Official Title		A Phase III Study of the Addition of Gemtuzumab Ozogamicin (Mylotarg®) During Induction Therapy Versus Standard Induction with Daunomycin and Cytosine Arabinoside Followed by Consolidation and Subsequent Randomization to Post-Consolidation Therapy With Gemtuzumab Ozogamicin (Mylotarg®) or No Additional Therapy For Patients Under Age 61 With Previously Untreated De Novo Acute Myeloid Leukemia (AML)

Trial Start Date		2004-07-22

Trial Completion Date		2010-03-01 (estimated)

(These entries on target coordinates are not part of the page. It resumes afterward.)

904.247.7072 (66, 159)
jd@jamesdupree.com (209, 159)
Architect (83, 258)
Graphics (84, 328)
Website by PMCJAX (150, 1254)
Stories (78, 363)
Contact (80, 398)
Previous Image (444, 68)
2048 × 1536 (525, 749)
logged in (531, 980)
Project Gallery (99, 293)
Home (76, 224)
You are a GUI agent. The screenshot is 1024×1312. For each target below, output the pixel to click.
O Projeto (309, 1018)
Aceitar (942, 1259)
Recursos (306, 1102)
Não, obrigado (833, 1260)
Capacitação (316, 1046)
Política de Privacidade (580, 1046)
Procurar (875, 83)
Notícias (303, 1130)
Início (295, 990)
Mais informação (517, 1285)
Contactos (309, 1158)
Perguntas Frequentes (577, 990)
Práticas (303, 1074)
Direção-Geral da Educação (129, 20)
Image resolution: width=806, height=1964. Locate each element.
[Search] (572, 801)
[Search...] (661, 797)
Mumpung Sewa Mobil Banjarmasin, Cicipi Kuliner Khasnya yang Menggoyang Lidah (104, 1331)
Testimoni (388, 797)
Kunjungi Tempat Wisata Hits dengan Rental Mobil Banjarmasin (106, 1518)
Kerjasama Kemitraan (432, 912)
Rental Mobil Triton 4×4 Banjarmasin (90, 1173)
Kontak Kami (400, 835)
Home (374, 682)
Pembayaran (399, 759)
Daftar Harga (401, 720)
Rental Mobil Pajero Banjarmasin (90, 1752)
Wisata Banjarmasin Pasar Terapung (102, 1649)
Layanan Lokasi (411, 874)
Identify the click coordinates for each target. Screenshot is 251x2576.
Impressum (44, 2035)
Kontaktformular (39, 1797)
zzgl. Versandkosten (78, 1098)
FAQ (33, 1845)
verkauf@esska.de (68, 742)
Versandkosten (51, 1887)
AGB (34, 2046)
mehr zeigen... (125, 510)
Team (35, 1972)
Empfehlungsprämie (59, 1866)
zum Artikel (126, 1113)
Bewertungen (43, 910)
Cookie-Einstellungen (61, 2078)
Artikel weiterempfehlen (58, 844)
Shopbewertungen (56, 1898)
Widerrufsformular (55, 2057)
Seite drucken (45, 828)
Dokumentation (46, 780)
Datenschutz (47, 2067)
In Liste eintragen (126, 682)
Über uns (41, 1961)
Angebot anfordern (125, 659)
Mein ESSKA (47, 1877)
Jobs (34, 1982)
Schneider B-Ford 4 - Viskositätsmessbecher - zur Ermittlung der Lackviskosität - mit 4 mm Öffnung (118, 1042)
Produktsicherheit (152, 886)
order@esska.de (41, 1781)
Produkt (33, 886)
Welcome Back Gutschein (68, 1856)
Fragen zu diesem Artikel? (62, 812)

Registered in ClinicalTrials.gov		NCT00085709

Date Submitted to PDQ		2004-03-02

Information Last Verified		2009-08-22

NCI Grant/Contract Number		CA32102

Note: The purpose of most clinical trials listed in this database is to test new cancer treatments, or new methods of diagnosing, screening, or preventing cancer. Because all potentially harmful side effects are not known before a trial is conducted, dose and schedule modifications may be required for participants if they develop side effects from the treatment or test. The therapy or test described in this clinical trial is intended for use by clinical oncologists in carefully structured settings, and may not prove to be more effective than standard treatment. A responsible investigator associated with this clinical trial should be consulted before using this protocol.